Caricabili in genkernel con --kernel-config=/etc/kernels/nome_kernel

----------

## devi

Ai signori apretrini e peach dico solo una cosa che prima di sparare sentenze dicendo che ho fatto le cose "ad minchian" e che sono "prive di alcun ragionamento tecnico" cercate di capire bene la situazione:

1. avrei gradito espressioni tipo "sarebbe meglio risolvere in questo modo" oppure "quello che hai fatto non ca bene ma sarebbe meglio in un altro modo" oppure "quello che hai fatto ti può creare problemi" piuttosto che quelle  tipo "privo di ragionamento tecnico" oppure "ad minchiam";

2. essendo un nubbio e con questo non mi giustifico non si puo' pretendere da me una esperienza come la vostra che di sicuro sarà molto più permeata di ragionamento tecnico e non ad minchiam come la mia;

3. sinceramente tutte le disquisizioni filosofiche se un una cosa è tecnica o meno, se compilare a mano o con genkernel ecc. le lascio a voi ed a tutti gli altri, io so solo che ho risolto il problema e questo mi basta, se poi ho risolto nel modo errato preferirei che me lo faceste notare in modi diversi

4. sinceramente non ho tutto questo tempo per cercare in rete o nei forums per risolvere il problema, questo lo possono fare gli studenti o i disoccupati o chi ha tempo a disposizione e non chi lavora come me

Per me la cosa termina qui perchè non mi va di iniziare polemiche sterili e soprattutto inutili, ma ho detto quesgto solo per chiarire alcuni punti.
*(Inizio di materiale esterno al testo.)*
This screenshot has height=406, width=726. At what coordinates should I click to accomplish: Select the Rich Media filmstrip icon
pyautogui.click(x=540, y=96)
Ringrazio invece chi mi ha aiutato e chi llo fa sempre.

----------

## Danilo

 *devi wrote:*   

> Ai signori apretrini e peach ....

 

I due utenti ti hanno fatto notare che bastava seguissi il messaggio di errore e risolvevi.

udev: missing sysfs features; please update the kernel

  or disable the kernel's CONFIG_SYSFS_DEPRECATED option;

  udev may fail to work correctly  

Da quel che ho capito sei intervenuto a manina nel file .config e' questo e' pericoloso.

I files di compilazione del kernel fanno dei check: se una feature dipende da altre 

prima di poterla disabilitare devi abilitare o disabilitare quelle da da cui dipende

in maniera che il sistema rimanga stabile.

Facendo come hai fatto tu il sistema potrebbe diventare instabile e nessuno ti potrebbe aiutare

in quanto "non standard".

L'errore in questione mi e' capitato anche a me che non uso Genkernel: basta dare un :

```

make menuconfig 

```

disabilitare la features da li dentro (cosi' si modificano anche le features dipendenti) e poi compilare. 

Personalmente sconsiglio Gentoo a chi non vuole documentarsi.

Dico "vuole documentarsi" e non "ha il tempo di documentarsi" perche' io sono uno di quelli che 

trovano il tempo di cercare in rete pur lavorando, avendo moglie, figli e con 5 ore di viaggio 

per arrivare al lavoro ogni giorno.

Se ti occorre una cosa pronta vi sono ottime distribuzioni gia' tarate: Ubuntu (o Kbuntu), mandriva e fedora 

sono solo degli esempi.

Gentoo (come Slackware) e' rognosa ma ti obbliga a capire "cosa c'e' sotto".  :Razz: 

----------